As per the report, the federal policy opened California’s electricity industry to independent power producers (IPPs) in the 1980s. By 1990, IPPs with long-term energy and capacity contracts accounted for a large share of California’s generation mix. Market design flaws and other factors led to very high spot market prices for electricity in 2000. In response to California’s electricity crisis, state lawmakers and regulators created a regulatory framework that still governs the electricity sector. This framework includes long-term planning processes for new investment in conventional resources and renewable energy.
New York Case
The report notes that before 1995, New York’s vertically integrated utilities were required to sign long-term contracts with eligible independent power producers through federal and state legislation. From 1996 onwards and up to 2003, the higher power costs prompted the state government to restructure electricity markets, leading to the divestment of generating assets by vertically integrated utilities and the introduction of retail choice.

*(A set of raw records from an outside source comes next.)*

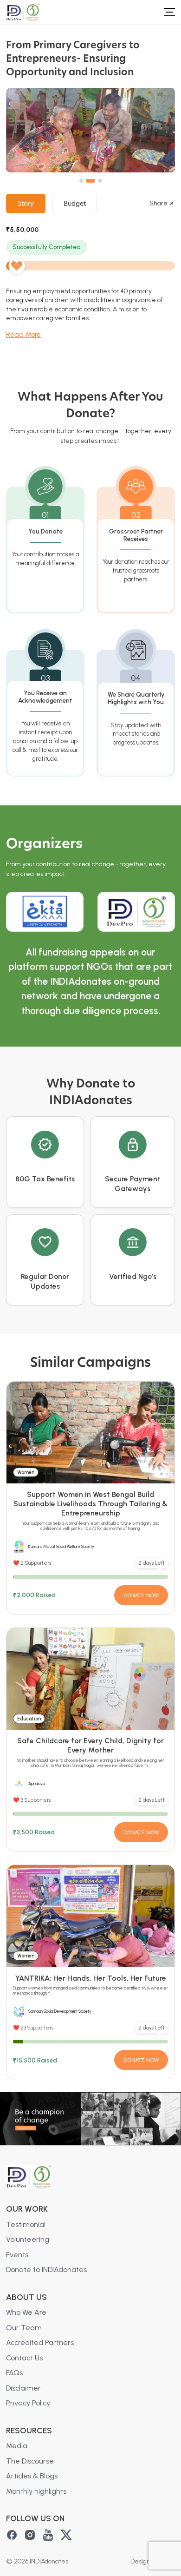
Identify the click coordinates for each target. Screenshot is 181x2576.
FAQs (14, 2372)
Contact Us (24, 2357)
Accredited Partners (40, 2342)
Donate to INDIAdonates (46, 2269)
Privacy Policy (28, 2402)
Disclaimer (23, 2388)
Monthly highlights (36, 2491)
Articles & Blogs (32, 2475)
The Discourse (30, 2461)
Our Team (24, 2327)
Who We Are (26, 2312)
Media (16, 2445)
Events (17, 2254)
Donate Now (141, 1595)
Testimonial (25, 2224)
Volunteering (27, 2239)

After the creation of a wholesale market in 2004, New York introduced a Renewable Portfolio Standard (RPS) with centralized procurement of long-term contracts for renewables through the New York State Energy Research and Development Authority (NYSERDA).
Insights for India
- In California and New York, long-term bilateral contracts have continued alongside the development of merit order dispatch through spot markets, but in both states, market designs and regulations have evolved to encourage market participants to submit economic bids, rather than self-scheduling.
- California and New York illustrate the diversity of contractual arrangements through which generators and LSEs with long-term contracts can participate and be settled in spot markets.
- California’s experience during the electricity crisis illustrates the risks of overexposure to spot market prices.
- In California, utilities have generally signed 10-year contracts with new generation resources. This 10-year contract duration was agreed to be the minimum duration required to secure bank loans for new projects. In New York, regulated utilities were prevented from signing long-term contracts to limit their exposure to customer migration risk and avoid unduly affecting the retail market.
- In California, balancing needs and generator ramping has increased significantly with growth in solar and wind penetration. Having a well-functioning balancing market that charges and pays renewable energy buyers and sellers a market price for imbalances and pays conventional generators a market price for their increased ramping and cycling costs has been critical for the higher penetration of renewable energy at low cost.
- High average electricity prices, in part as a result of expensive legacy contracts, were a key driver for electricity markets in both California and New York. However, in both states, pre-market contracts have largely been a sunk cost.
- California’s experience highlights the importance of fair and rational tariffs for customers with distributed generation and a vision for how the fixed costs of generation, transmission, and distribution would be allocated in a future scenario.
In the last decade, total installed generation capacity in India increased from 154.7 GW in 2007 to 345.5 GW in 2018, making it the world’s third-largest producer of electricity, falling behind only China and the United States. More than 115 million people have gained access to electricity since 2013, increasing the share of the population with access to electricity from less than 80 percent in 2013 to 86 percent in 2017. These findings were elaborated in a 2018 World Bank report.
Earlier, the CERC had issued regulations for the Power System Development Fund. According to the CERC notification, the fund would be created by credits received from a variety of charges collected, which include congestion charges that are in surplus after the amounts are paid to the eligible regional entities along with interest, if any, according to the Congestion Relief Regulations.